In the early postoperative course, no lead-related complications were observed.
Defibrillation threshold was 20 J at 1 month (child weight 6 kg), 40 J at 6 months (child weight 7 kg) and no more threshold adjustments were needed due to the retarded growth of the severely ill infant.
In the following months, recurrent episodes of ventricular tachycardia were detected and ICD shocks were effective at terminating them. Generator change was required at 7 months after the surgery as a result of the depletion of the battery. The infant showed a good psychomotor development until cardiac transplantation was performed 1 year after ICD implantation. Both electrical device and coils were removed at the time of transplantation.
DISCUSSION
Experience of ICD implantation in paediatric age, particularly in small body sized patients, is limited. A multidisciplinary discussion with surgeons, paediatric cardiac electrophysiologist and heart transplant specialist is needed: device therapy in toddlers is a challenging field because the myriad of devices available are not designed specifically for this kind of patients and there is a scarcity of prospective studies to guide best practice.
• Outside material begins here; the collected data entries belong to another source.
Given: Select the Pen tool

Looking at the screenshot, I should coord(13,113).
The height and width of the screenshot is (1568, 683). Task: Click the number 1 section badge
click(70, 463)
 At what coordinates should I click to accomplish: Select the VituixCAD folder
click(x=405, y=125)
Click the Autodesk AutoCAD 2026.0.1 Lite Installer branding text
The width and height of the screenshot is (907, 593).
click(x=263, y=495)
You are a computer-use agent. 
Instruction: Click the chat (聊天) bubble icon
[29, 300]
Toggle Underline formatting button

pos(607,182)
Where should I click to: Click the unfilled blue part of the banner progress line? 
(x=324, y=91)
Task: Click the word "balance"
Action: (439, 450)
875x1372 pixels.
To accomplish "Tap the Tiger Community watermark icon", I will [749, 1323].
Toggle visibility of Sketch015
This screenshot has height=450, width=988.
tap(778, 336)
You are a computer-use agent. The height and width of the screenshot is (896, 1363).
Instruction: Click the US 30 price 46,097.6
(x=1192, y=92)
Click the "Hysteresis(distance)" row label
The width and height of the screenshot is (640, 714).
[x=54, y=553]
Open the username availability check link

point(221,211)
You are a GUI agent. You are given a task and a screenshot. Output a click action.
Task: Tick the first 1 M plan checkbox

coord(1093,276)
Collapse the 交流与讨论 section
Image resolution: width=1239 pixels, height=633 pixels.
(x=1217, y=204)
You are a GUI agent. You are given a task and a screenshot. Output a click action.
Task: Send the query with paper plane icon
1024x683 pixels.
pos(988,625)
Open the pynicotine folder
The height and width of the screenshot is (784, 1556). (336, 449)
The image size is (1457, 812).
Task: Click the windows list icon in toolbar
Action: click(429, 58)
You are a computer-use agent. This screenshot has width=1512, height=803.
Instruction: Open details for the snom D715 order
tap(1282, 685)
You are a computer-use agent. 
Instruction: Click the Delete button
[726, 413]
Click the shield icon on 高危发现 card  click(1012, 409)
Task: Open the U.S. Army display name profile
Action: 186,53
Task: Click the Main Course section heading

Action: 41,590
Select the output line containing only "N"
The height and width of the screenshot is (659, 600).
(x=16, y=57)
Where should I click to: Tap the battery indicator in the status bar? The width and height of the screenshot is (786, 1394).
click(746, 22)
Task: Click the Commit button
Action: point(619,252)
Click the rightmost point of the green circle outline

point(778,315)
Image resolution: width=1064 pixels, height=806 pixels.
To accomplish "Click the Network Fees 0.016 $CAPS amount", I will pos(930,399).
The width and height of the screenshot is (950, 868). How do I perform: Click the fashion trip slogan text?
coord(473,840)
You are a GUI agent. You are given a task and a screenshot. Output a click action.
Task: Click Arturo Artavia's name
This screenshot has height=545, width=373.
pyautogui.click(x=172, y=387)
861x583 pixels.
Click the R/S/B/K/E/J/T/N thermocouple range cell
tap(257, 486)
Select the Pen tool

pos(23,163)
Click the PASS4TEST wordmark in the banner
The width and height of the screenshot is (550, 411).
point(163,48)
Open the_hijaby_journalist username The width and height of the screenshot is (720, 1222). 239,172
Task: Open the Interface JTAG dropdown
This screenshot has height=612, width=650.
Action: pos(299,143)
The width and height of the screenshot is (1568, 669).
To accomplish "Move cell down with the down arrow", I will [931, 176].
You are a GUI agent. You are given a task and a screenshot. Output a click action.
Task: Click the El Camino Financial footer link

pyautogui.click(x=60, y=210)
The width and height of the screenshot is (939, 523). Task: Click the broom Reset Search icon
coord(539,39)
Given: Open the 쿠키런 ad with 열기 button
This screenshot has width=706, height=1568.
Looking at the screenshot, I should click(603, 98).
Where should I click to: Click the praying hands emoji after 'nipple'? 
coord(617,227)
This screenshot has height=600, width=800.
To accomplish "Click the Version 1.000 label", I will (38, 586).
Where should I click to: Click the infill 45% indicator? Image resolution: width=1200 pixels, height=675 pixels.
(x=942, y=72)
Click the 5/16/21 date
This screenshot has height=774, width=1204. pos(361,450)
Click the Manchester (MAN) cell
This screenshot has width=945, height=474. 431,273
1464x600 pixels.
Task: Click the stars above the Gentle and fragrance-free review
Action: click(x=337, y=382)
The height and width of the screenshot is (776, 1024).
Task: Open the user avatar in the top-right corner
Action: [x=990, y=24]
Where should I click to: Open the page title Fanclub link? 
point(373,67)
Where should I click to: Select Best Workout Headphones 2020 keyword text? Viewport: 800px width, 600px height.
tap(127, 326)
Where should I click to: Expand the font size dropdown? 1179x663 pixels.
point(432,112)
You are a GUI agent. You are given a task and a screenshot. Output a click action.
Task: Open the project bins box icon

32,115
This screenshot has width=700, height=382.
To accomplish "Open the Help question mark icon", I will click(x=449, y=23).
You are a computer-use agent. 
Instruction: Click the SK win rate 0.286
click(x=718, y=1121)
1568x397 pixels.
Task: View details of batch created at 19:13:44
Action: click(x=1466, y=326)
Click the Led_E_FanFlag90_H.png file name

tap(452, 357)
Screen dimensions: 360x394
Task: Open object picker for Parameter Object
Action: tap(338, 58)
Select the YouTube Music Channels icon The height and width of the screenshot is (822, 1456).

In the last years, technological developments have increased the use of cardiac defibrillator in infants and several implantation techniques have been proposed [1].
Initially, epicardial patches via thoracotomy were used, but they were associated with pericardial inflammation and high defibrillation threshold. Transvenous ICD implantation has always been difficult in small patients and not possible in case of anomalies of the venous system or single-ventricle physiology.
In 2001, Thogersen et al. [2] described for the first time an ICD implantation with an extracardiac system via a midline sternotomy in a 4-month-old infant using a transvenous subcutaneously lead.
Kriebel et al. [3] reported the largest series of ICD implantation using extracardial technique by a partial sternotomy and a left lateral subaxillary incision in 8 patients; among them, only 1 patient was 4-month-old (weight: 4.4 kg).
Silver et al. [4] described a case of ICD placement at 1 month (3.6 kg) via a median sternotomy; ICD was located in a pocket in the preperitoneal space with atrial and ventricular leads, while shocking coils were located in the left pleural space.
Briant et al. [5] described the case of a 4.9-kg, 5-week-old infant boy who presented with cardiopulmonary arrest and underwent an epicardial cardioverter–defibrillator implantation performed via a median sternotomy. We described a case of an extracardiac ICD placement in a 4-month-old baby weighing 5 kg with malignant ventricular arrhythmias and severe occlusions of the major veins. The implantation was realized via a partial inferior sternotomy and small cutaneous incisions. No lead-related complications were reported.
CONCLUSION
This report shows the feasibility and the safety of a minimally invasive ICD implantation technique in a paediatric patient with low weight and a complex arrhythmic cardiomyopathy.